At some point in the 18th century, a sailor's inn was created at Cundy's Harbor and run by Susan Eastman after the 1756 death of her husband David. Susan Eastman was accused of spying for the British during the American Revolution, but was acquitted.

Built in 1862, the historic Union Hotel at Cundy's Harbor is thought to be the oldest surviving coastal resort structure in Maine. The property became a private residence in the 1940s, and is operated today as a bed-and-breakfast lodging.

Casco Bay's Quahog Bay creates a major inlet of Sebascodegan Island, with the western side of the horseshoe-shaped island nearly divided in two by Long Reach and Quahog Bay's Card Cove.

At 201 feet, a Sebascodegan Island hill called Long Reach Mountain has the highest elevation of any Casco Bay island.
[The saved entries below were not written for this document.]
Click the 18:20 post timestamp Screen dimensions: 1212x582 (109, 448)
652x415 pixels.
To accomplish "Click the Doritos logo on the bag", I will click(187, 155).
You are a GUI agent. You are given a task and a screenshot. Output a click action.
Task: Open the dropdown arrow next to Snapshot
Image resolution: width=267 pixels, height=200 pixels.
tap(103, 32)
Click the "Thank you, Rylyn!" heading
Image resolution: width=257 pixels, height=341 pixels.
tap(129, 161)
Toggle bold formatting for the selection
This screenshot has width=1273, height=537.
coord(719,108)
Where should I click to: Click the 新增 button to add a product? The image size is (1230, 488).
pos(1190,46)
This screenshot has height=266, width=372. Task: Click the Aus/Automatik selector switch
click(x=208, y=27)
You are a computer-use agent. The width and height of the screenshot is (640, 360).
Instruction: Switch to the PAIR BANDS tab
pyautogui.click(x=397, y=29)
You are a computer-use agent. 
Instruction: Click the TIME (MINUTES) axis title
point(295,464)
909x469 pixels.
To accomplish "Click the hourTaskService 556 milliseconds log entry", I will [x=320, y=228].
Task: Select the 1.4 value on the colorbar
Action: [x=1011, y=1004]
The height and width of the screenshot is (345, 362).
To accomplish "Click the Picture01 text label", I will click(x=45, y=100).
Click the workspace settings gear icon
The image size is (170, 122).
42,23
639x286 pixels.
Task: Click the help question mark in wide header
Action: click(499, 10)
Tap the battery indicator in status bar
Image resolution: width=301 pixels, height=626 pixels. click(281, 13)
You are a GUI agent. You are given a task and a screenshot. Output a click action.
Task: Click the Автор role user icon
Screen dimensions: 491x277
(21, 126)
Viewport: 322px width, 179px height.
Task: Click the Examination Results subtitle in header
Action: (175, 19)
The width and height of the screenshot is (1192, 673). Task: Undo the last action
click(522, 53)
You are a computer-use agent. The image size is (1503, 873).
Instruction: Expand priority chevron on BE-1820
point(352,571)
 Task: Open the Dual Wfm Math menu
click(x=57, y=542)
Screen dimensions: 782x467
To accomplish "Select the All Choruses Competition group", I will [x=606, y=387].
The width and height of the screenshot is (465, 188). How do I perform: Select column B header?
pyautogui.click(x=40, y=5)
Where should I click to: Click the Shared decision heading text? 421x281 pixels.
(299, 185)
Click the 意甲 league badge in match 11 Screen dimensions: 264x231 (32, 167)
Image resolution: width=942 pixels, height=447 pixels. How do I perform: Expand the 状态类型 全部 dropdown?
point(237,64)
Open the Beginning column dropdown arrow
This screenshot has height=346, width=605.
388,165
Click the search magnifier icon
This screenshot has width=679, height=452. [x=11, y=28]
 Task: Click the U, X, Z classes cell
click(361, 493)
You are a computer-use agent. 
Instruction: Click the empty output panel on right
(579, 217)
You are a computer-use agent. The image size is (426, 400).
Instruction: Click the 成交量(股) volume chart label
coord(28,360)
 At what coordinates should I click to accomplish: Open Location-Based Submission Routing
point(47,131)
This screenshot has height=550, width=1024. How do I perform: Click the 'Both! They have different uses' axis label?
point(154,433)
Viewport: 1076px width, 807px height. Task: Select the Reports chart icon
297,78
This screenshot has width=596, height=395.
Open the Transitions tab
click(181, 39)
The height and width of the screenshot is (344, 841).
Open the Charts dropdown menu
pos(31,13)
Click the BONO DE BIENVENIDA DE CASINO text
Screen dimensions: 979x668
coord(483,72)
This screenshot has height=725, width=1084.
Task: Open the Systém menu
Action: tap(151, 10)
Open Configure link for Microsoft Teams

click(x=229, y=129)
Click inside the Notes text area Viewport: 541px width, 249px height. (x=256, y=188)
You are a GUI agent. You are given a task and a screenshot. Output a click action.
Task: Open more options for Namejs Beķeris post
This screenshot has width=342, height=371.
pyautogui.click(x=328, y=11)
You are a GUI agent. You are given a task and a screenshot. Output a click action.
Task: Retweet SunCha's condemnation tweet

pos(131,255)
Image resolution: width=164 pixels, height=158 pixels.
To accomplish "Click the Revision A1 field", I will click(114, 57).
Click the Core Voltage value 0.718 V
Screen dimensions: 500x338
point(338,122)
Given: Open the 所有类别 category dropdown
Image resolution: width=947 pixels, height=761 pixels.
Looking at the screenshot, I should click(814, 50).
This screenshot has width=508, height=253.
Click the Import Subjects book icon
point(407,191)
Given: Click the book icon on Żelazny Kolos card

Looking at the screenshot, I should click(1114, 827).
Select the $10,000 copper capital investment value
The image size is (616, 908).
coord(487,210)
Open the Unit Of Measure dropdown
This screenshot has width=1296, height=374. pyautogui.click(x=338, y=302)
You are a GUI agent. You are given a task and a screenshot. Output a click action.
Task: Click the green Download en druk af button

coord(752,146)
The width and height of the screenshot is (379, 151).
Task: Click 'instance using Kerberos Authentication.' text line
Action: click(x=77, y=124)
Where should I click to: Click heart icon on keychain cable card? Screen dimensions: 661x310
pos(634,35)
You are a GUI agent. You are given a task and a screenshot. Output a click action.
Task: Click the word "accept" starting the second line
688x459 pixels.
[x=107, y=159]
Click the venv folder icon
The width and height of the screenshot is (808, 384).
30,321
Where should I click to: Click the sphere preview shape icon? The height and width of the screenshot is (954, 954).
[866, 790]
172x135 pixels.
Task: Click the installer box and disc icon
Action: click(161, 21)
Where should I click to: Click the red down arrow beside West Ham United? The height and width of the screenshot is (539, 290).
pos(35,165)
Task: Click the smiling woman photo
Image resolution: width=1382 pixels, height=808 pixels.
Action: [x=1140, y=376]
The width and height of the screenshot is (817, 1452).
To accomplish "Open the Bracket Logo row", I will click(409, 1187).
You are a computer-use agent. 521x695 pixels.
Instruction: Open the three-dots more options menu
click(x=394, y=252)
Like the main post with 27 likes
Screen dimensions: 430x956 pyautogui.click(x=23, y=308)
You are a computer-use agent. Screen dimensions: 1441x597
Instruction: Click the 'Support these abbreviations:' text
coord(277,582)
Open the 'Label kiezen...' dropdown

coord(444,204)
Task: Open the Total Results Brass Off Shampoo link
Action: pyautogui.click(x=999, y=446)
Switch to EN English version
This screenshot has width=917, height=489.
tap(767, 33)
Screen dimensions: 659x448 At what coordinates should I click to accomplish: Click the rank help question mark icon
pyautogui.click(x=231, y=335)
Sebascodegan Island is connected to Harpswell Neck by the 675-foot Ewing Narrows Bridge, which averages about 2,350 vehicles a day; and to Brunswick by the Gurnet Bridge, which averages nearly 6,800 vehicles daily. The Orr's Island Bridge averages nearly 3,100 vehicles heading to and from Orr's and Bailey islands, which are connected by the Bailey Island Bridge.

Natural conservation areas on Sebascodegan Island include the 200 acre Austin Cary Forest, named for forester Austin Cary; the 95-acre Long Reach Preserve; the 57-acre Anna M. Tondreau Preserve; and the 22-acre Little Ponds Preserve.

The Town of Harpswell lists Sebascodegan Island public boat launch sites at Bethel Point and Holbrook Street Landing in Cundy's Harbor, and marina and boatyard services at Cundy's Harbor and Orr's Cove in Quahog Bay.